## [Data in this exercise]
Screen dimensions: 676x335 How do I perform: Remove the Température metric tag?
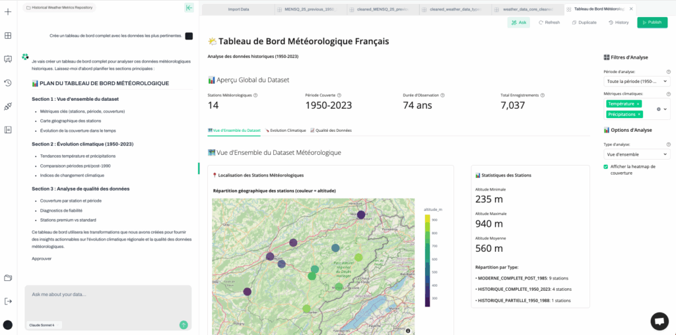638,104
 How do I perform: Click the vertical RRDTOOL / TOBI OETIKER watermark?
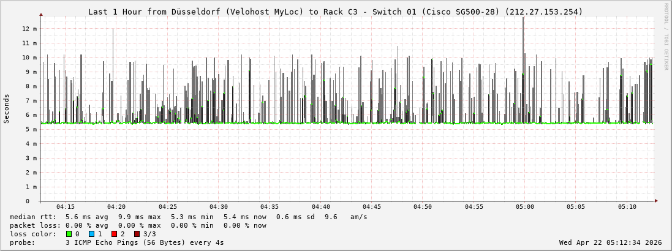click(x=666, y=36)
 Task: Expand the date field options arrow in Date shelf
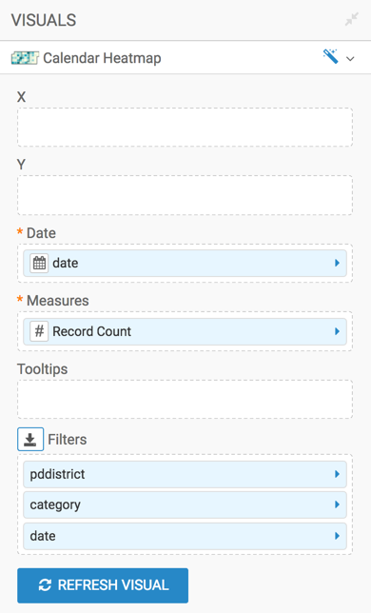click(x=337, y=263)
--
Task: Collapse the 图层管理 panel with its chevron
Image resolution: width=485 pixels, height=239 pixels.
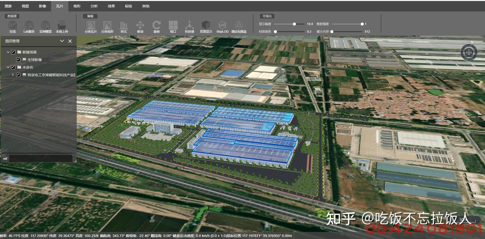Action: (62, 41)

## [To do]
Rewrite the entries from the line with "Screen dimensions: 676x335" through the line with "click(x=337, y=263)", substituting "carry out" for "perform" and keeping everything else unchanged. Omit the pictures.

## [Full output]
Screen dimensions: 676x335 How do I carry out: Remove the Température metric tag?
638,104
 How do I carry out: Click the vertical RRDTOOL / TOBI OETIKER watermark?
click(x=666, y=36)
 Task: Expand the date field options arrow in Date shelf
click(x=337, y=263)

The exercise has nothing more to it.